RedRaven
RedRaven

Reputation: 735

Why can't I iterate over a Counter in Python?

Why is that when I try to do the below, I get the need more than 1 value to unpack?

for key,value in countstr:
    print key,value


for key,value in countstr:
ValueError: need more than 1 value to unpack

However this works just fine:

for key,value in countstr.most_common():
    print key,value

I don't understand, aren't countstr and countstr.most_common() equivalent?

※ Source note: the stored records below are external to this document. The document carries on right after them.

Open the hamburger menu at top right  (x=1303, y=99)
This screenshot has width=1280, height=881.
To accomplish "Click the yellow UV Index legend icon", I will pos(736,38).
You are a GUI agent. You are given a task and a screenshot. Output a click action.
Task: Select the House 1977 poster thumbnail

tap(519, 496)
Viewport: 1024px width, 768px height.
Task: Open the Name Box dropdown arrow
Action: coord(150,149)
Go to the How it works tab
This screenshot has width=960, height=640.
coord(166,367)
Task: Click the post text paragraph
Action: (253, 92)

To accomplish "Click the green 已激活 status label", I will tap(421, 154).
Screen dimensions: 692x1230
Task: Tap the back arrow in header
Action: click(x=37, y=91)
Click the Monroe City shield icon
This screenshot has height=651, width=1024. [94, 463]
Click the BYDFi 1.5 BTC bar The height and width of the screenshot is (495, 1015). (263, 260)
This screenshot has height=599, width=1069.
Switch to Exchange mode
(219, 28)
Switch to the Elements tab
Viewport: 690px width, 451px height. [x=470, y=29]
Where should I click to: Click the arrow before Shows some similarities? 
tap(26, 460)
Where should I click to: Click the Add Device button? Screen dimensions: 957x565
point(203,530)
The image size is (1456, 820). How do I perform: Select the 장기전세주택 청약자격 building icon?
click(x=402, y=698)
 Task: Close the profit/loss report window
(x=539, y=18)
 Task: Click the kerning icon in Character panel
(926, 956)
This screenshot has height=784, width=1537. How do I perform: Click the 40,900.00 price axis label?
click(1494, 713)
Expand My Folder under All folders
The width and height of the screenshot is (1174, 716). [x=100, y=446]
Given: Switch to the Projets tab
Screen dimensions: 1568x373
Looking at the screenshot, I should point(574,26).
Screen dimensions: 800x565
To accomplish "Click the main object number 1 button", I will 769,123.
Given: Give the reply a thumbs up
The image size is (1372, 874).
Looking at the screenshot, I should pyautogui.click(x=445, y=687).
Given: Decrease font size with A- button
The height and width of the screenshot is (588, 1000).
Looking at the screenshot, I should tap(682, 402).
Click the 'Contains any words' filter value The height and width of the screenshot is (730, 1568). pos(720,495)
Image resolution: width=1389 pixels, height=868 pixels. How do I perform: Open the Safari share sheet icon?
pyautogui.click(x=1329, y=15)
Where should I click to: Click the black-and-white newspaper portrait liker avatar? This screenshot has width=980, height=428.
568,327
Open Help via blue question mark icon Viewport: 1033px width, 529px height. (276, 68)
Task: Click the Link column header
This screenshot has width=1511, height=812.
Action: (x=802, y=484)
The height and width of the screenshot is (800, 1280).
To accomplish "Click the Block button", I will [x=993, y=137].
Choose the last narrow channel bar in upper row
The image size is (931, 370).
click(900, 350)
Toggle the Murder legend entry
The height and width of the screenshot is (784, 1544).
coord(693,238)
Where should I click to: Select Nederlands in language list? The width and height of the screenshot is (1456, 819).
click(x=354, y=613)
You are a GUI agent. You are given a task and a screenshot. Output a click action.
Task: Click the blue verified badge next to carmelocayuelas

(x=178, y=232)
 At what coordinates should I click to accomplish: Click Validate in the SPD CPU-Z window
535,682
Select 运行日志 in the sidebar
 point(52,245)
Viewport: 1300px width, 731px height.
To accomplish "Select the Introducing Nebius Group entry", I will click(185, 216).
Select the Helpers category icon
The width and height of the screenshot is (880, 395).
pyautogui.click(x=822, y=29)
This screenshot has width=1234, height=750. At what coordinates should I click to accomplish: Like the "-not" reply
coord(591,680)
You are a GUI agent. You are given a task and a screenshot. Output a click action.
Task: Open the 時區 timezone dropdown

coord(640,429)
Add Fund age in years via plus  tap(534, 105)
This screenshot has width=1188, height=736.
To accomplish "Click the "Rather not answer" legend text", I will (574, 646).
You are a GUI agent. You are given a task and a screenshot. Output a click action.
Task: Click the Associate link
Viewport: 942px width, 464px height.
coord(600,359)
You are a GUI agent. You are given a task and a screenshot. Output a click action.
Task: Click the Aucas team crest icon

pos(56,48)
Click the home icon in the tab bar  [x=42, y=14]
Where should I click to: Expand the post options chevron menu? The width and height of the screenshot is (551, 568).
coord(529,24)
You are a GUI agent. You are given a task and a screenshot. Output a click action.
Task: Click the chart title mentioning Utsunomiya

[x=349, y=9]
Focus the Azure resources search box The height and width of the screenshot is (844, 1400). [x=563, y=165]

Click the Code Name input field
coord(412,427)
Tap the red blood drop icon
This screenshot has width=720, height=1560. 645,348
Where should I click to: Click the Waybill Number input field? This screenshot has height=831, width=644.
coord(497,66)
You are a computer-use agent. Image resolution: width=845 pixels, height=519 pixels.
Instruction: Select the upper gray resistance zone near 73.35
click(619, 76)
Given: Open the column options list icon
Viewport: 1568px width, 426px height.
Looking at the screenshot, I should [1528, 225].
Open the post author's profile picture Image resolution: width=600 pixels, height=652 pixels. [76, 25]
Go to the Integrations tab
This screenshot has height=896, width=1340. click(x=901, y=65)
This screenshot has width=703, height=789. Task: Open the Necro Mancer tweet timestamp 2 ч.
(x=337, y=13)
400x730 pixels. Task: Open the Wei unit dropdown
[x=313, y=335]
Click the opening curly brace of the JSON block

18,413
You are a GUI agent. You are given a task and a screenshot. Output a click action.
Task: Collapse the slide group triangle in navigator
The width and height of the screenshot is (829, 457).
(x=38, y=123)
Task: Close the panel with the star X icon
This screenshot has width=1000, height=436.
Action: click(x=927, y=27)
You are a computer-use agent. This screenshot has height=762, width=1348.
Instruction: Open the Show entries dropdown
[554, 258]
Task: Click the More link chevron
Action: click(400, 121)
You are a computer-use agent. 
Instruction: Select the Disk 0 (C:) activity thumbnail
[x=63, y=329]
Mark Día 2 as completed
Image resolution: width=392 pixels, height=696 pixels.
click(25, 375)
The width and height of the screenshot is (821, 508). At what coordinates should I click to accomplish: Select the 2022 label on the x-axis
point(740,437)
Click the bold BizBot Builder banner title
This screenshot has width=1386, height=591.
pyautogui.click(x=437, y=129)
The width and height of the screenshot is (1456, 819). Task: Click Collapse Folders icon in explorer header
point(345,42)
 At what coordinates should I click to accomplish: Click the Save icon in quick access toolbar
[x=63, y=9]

EDIT: Thanks for the below answers, then I guess what I don't understand is: If countstr is a mapping what is countstr.most_common()? -- I'm really new to Python, sorry if I am missing something simple here.

Upvotes: 2

Views: 5188

Answers (4)

vine_J
vine_J

Reputation: 153

You can't iterate the counter values/keys directly but you can copy them into a list and iterate the list.

s = ["bcdef", "abcdefg", "bcde", "bcdef"]

import collections
counter=collections.Counter(s)

vals = list(counter.values())
keys = list(counter.keys())

vals[0]
keys[0]

Output:

 2
'bcdef'

Upvotes: 0

mgilson
mgilson

Reputation: 309929

No, they aren't equivalent. countstr is a Counter which is a dictionary subclass. Iterating over it yields 1 key at a time. countstr.most_common() is a list which contains 2-tuples (ordered key-value pairs).

Upvotes: 2

suhailvs
suhailvs

Reputation: 21690

A countstr is a Counter which is a subclass for counting hashable objects. It is an unordered collection where elements are stored as dictionary keys and their counts are stored as dictionary values.

>>> c = Counter(a=4, b=2, c=0, d=-2)
>>> list(c.elements())
['a', 'a', 'a', 'a', 'b', 'b'] 

Upvotes: 1

Tim Peters
Tim Peters

Reputation: 70602

No, they're not. Iterating over a mapping (be it a collections.Counter or a dict or ...) iterates only over the mapping's keys.

And there's another difference: iterating over the keys of a Counter delivers them in no defined order. The order returned by most_common() is defined (sorted in reverse order of value).